◆ **What is asked**
Find each line of the material below that contains the word "should", and copy those lines.

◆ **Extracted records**

=-=-=-=-=

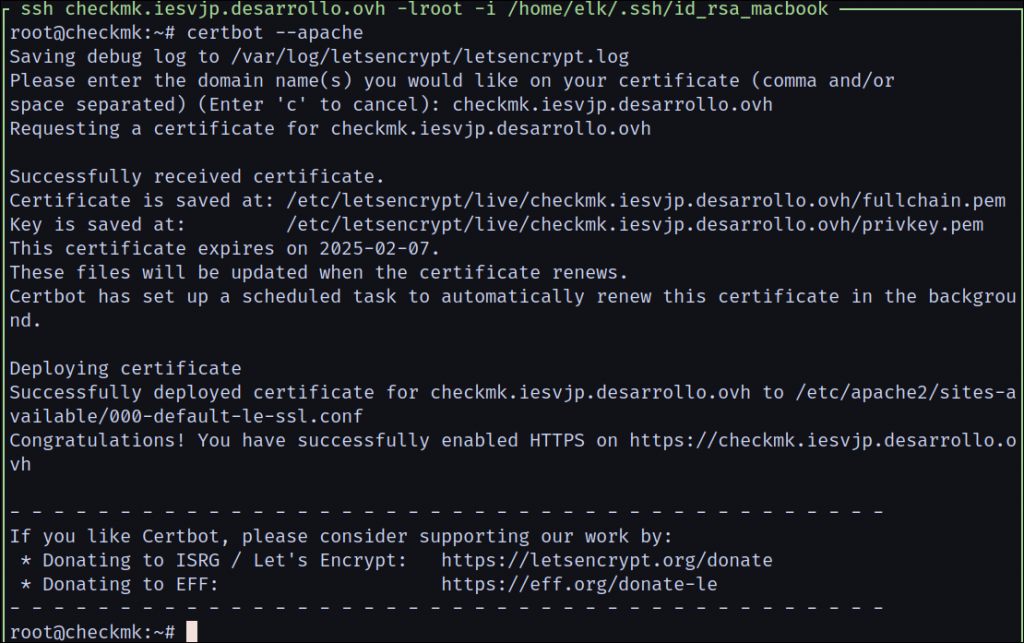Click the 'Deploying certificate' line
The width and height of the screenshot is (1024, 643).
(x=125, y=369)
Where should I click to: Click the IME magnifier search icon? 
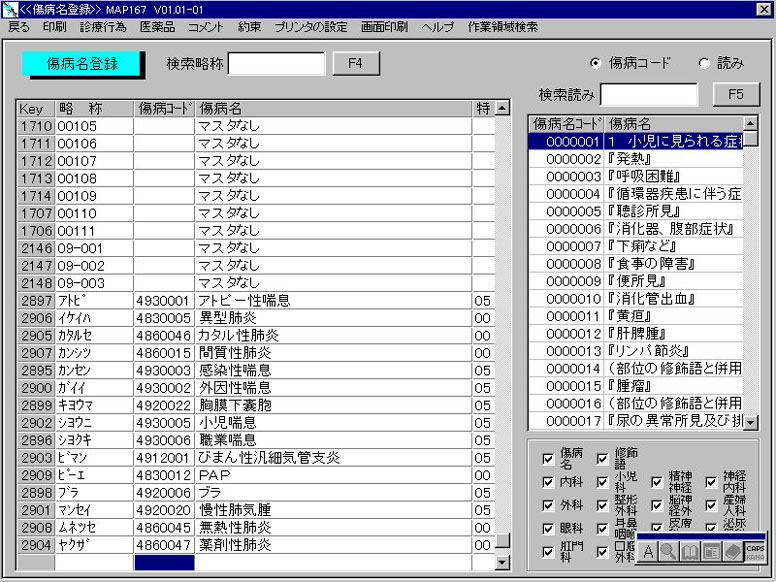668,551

=-=-=-=-=

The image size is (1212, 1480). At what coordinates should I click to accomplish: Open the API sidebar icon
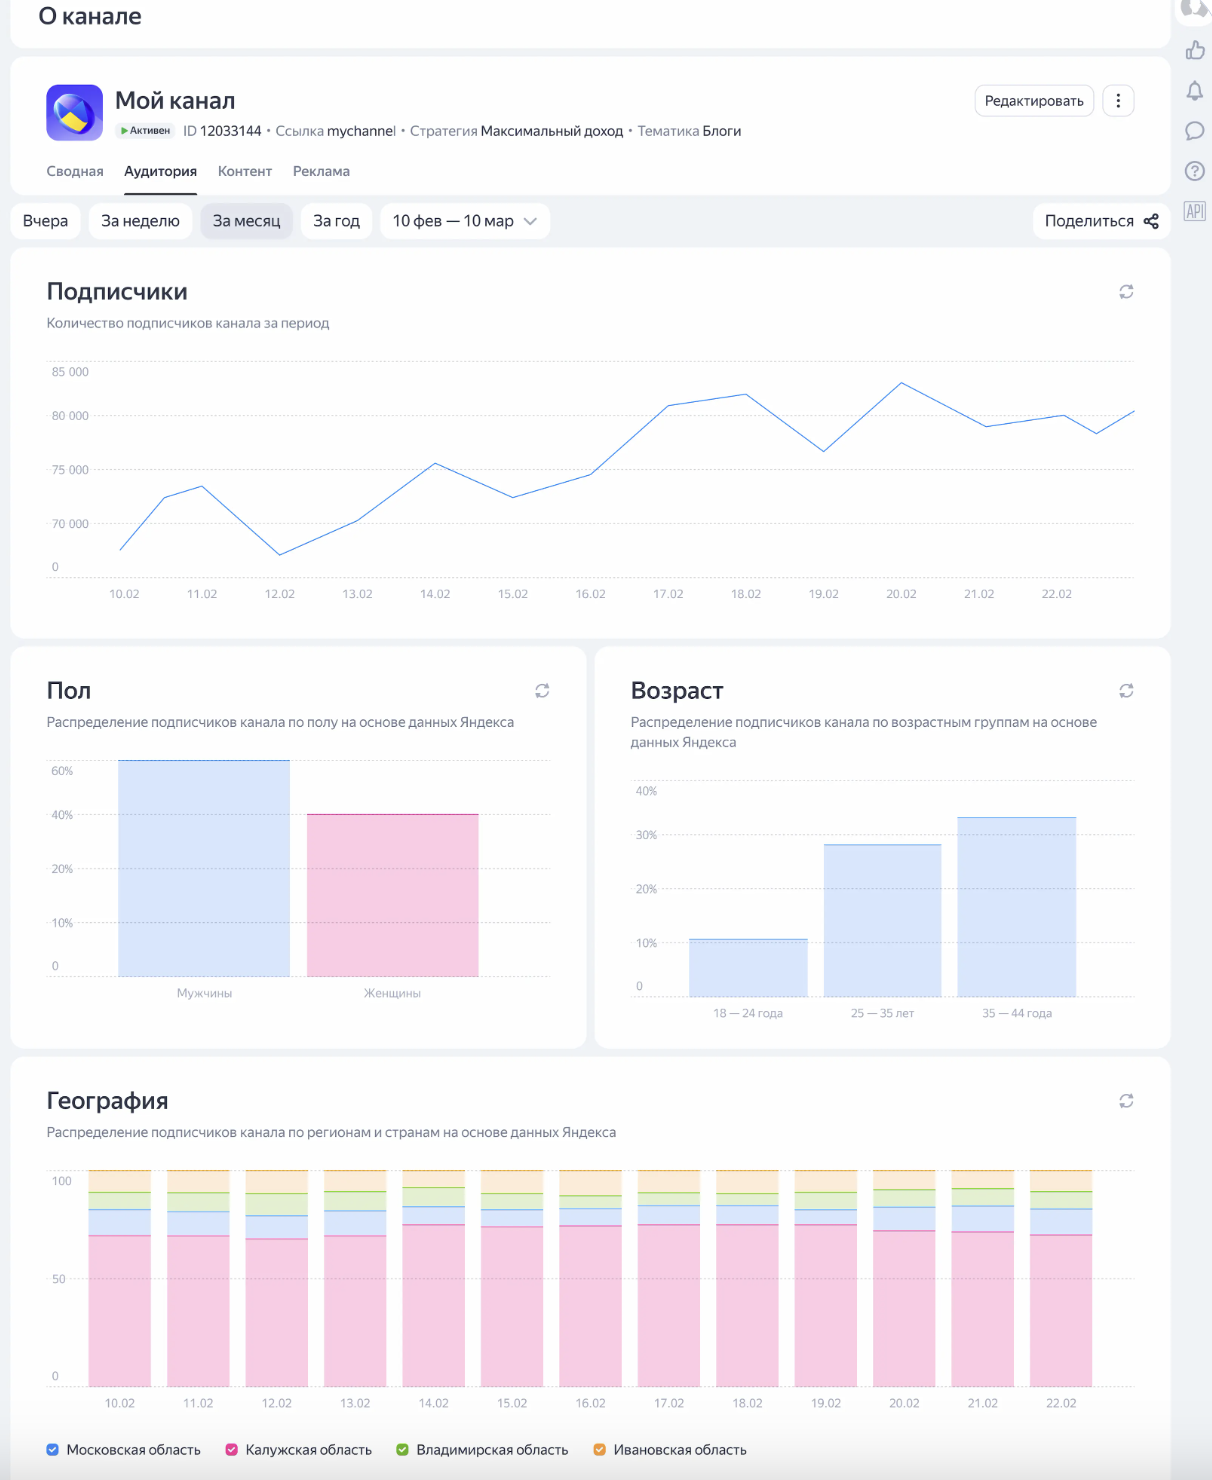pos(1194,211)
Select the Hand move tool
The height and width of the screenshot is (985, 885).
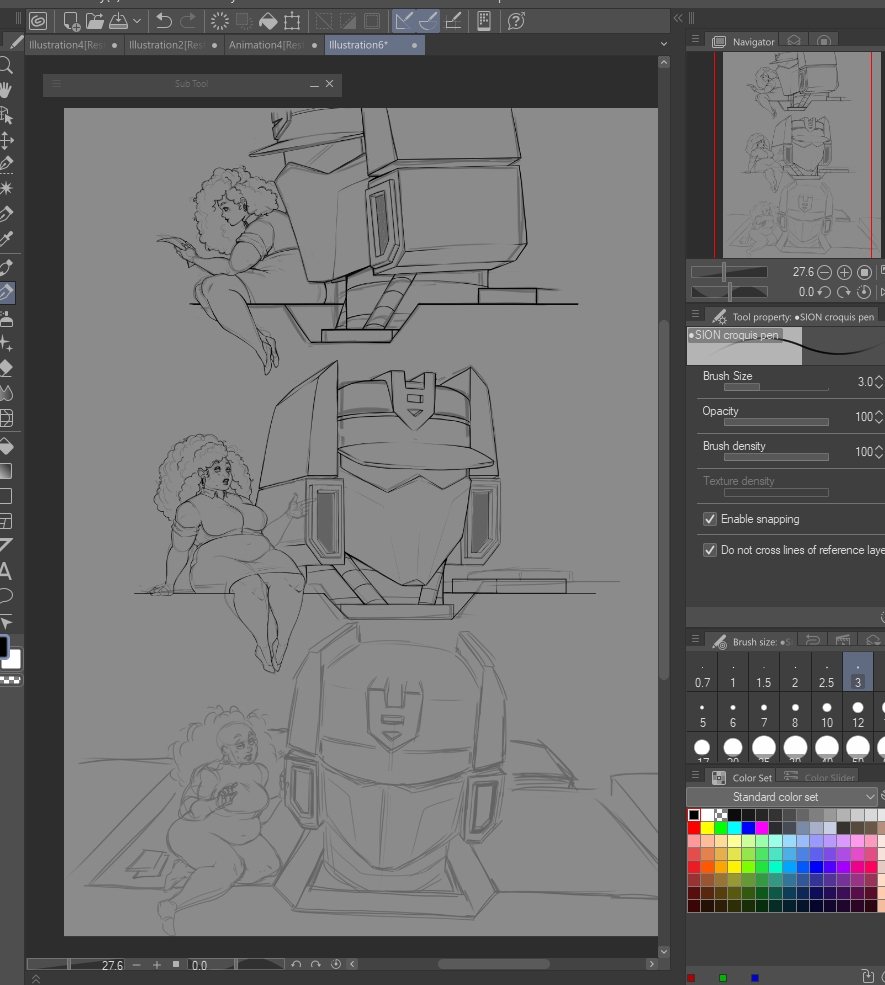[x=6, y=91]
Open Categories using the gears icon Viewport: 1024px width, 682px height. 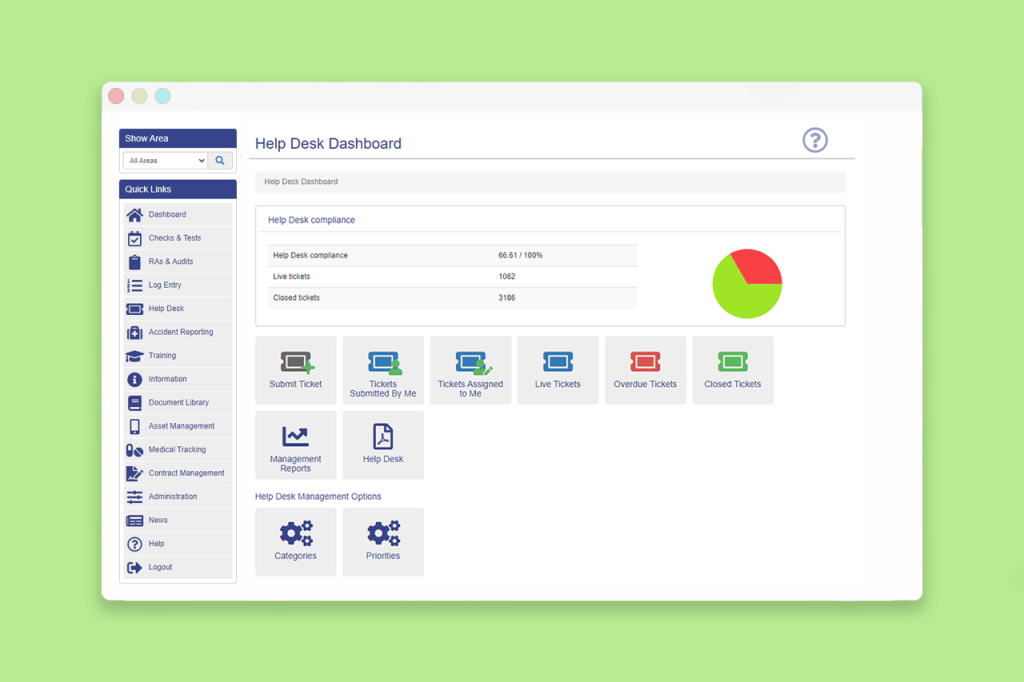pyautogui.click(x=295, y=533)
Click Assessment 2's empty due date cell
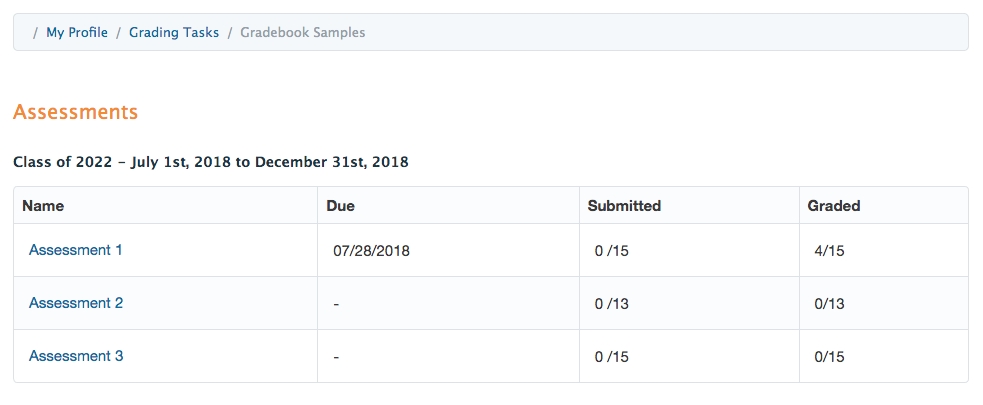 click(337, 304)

=-=-=-=-=

◆ **The completed task**
Where should I click to: Click the IME magnifier search icon? 
The image size is (1212, 1480). At what coordinates should I click to accomplish: Open the API sidebar icon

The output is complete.